Over 200 Gazans, both patients and caregivers, evacuated via Israel for medical care
WHO works with COGAT to transport Gazans to Ramon Airport near Eilat for treatment in UAE and Romania, in largest such operation in months
Israel and the World Health Organization said Wednesday that more than 200 Gazans, both patients and their caregivers, were evacuated to the United Arab Emirates and Romania on Wednesday for medical treatment.
In total, the group numbered 231 people, according to COGAT, the Israeli defense ministry body responsible for civil affairs coordination with the Palestinians.
“This is the largest number of patients and caregivers who have left through the Kerem Shalom crossing in recent months,” COGAT said in a statement.
The operation was carried out in cooperation with the UAE, the European Union and the WHO, it added.
The WHO said the “patients included those with autoimmune diseases, blood diseases, cancer, kidney conditions and trauma injuries.”
The patients were transferred from Gaza via the Kerem Shalom crossing into Israel, and then to Ramon Airport near Eilat in southern Israel.

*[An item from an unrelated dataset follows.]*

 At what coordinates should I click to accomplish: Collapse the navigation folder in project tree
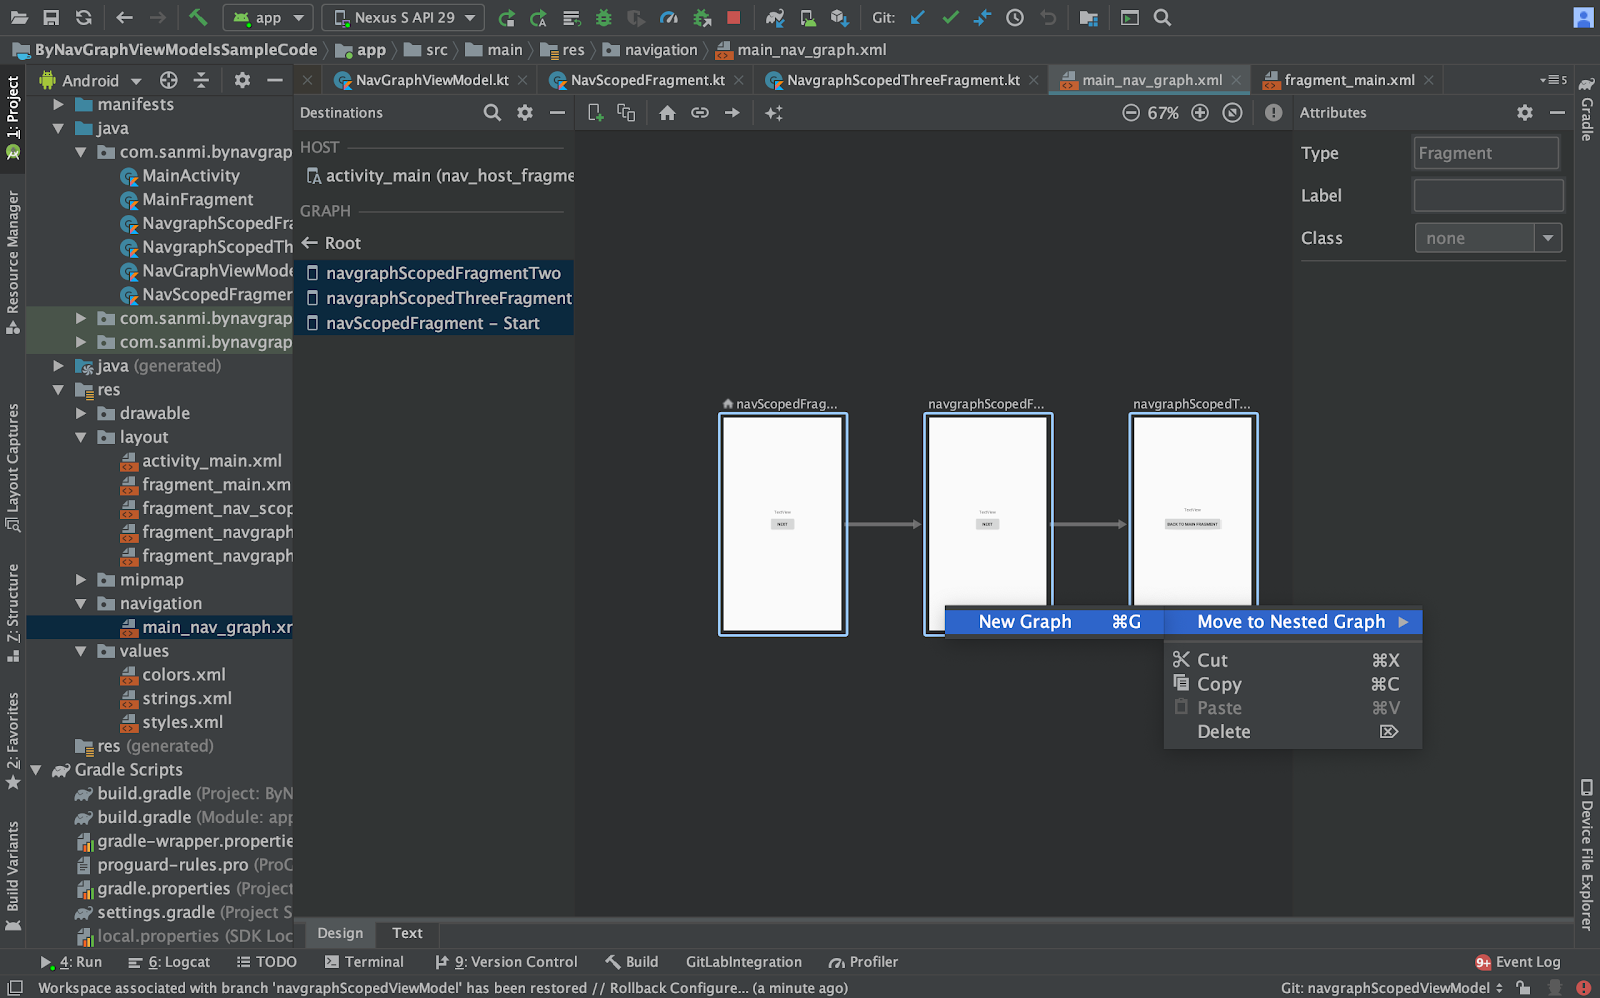pos(81,604)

In a joint operation with the UAE and EU, we facilitated the safe passage of 231 patients and caregivers from Gaza to receive medical treatment abroad today.
The 231 patients and caregivers left Gaza via the Kerem Shalom Crossing and the Ramon Airport to receive medical… pic.twitter.com/sNyvXQdOGV
— COGAT (@cogatonline) November 6, 2024
The WHO’s representative in the Palestinian territories, Rik Peeperkorn, had said Tuesday that those on the evacuation list were among up to 14,000 people currently waiting in Gaza to be evacuated for medical reasons, amid the ongoing war there between Israel and the Hamas terror group.
Peeperkorn said Tuesday that fewer than 5,000 people had been granted medical evacuations out of the territory since the war began last year, when Hamas attacked Israel on October 7, 2023.
In October, the High Court of Justice ordered the government to draw up a formal procedure for the evacuation of sick and injured Gazans.
The ruling followed a June petition by three human rights organizations, filed after Egypt shut down the Rafah Border Crossing for such evacuations when Israel took control of the crossing in May.
Before Egypt shut down the crossing, some 50 Gazan civilians had been evacuated for treatment daily, since the beginning of the war, according to the left-wing Physicians for Human Rights NGO in Israel.